L’Ensemble baroque de Limoges (EBL) ne fêtera pas son trentième anniversaire. Fondée en 1984, la formation sur instruments anciens a cessé ses activités en fin de saison dernière. La raison : une divergence de point de vue entre le directeur musical de l’ensemble, le violoncelliste Christophe Coin, et la fondation La Borie, où l’EBL était en résidence.
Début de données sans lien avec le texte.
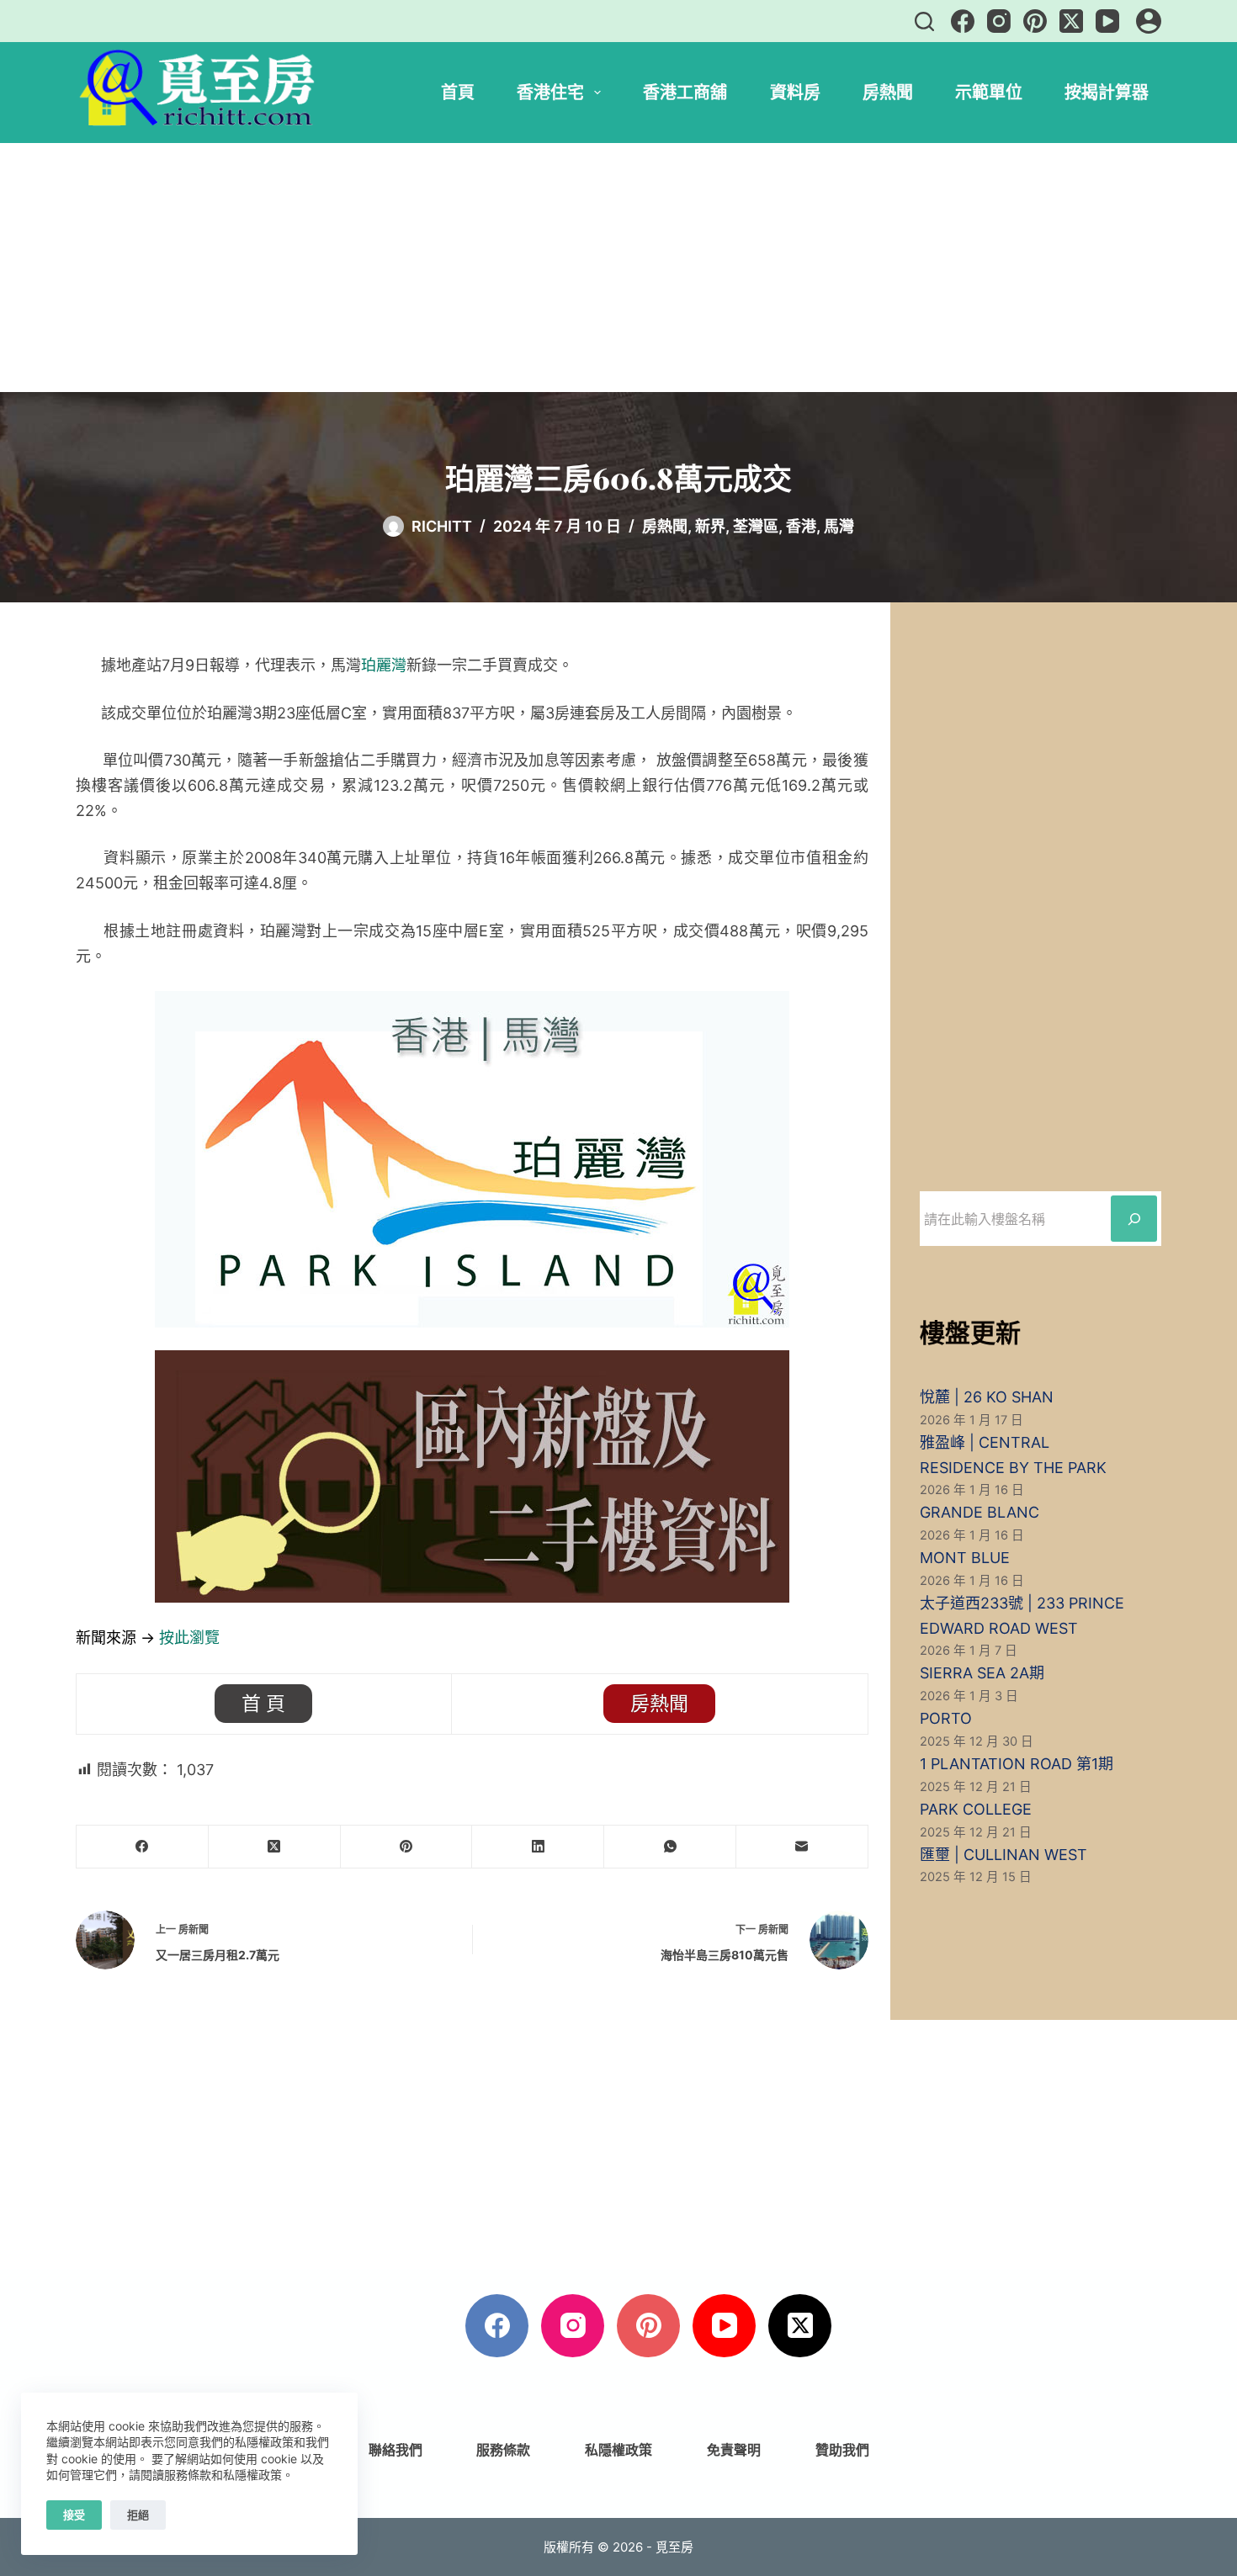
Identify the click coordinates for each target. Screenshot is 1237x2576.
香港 (801, 526)
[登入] (1148, 21)
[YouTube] (1107, 21)
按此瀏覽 (189, 1637)
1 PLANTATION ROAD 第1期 (1016, 1764)
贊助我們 (842, 2449)
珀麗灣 (383, 665)
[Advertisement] (618, 267)
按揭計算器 (1106, 92)
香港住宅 (550, 92)
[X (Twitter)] (1071, 21)
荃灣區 (755, 526)
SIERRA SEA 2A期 (982, 1673)
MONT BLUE (965, 1557)
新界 (710, 526)
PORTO (946, 1718)
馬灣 (839, 526)
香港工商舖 (685, 92)
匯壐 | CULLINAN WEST (1003, 1854)
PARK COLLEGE (976, 1809)
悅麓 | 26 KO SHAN (987, 1397)
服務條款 (503, 2449)
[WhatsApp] (670, 1847)
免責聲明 (734, 2449)
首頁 (458, 92)
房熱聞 (888, 92)
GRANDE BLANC (979, 1512)
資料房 (795, 92)
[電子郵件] (802, 1847)
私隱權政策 (618, 2449)
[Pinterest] (1035, 21)
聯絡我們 (395, 2449)
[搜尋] (924, 21)
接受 (74, 2514)
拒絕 (138, 2514)
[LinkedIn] (538, 1847)
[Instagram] (999, 21)
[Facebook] (962, 21)
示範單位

Des points de vue divergents

« Nous n’étions plus en phase. En vingt ans, le panorama musical français a considérablement évolué, et la Fondation La Borie-en-Limousin est devenue un outil de travail de premier ordre qui ne pouvait plus être réservé au seul ensemble baroque. La Borie est en outre sans cesse appelée à s’impliquer davantage dans la vie musicale régionale », nous explique Michel Kiener, secrétaire du conseil d’administration. Christophe Coin observe, pour sa part, que « depuis que La Borie est devenue une fondation, le rôle de l’ensemble est une peau de chagrin. La Fondation a signé des conventions avec d’autres ensembles, sans même me prévenir. Le lieu a perdu l’atmosphère, l’âme que j’appréciais tant. Je ne pouvais plus m’identifier à ce projet. » Ces dernières années, La Borie a lancé un label de jazz, créé des “jardins sonores” (lieux d’expérimentation de créations sonores) et accueilli en “résident régulier” l’Orchestre de chambre Nouvelle Europe, une formation sur instruments modernes, dont la démarche stylistique, dans la lignée de l’école de cordes russe, est à l’opposé de l’EBL.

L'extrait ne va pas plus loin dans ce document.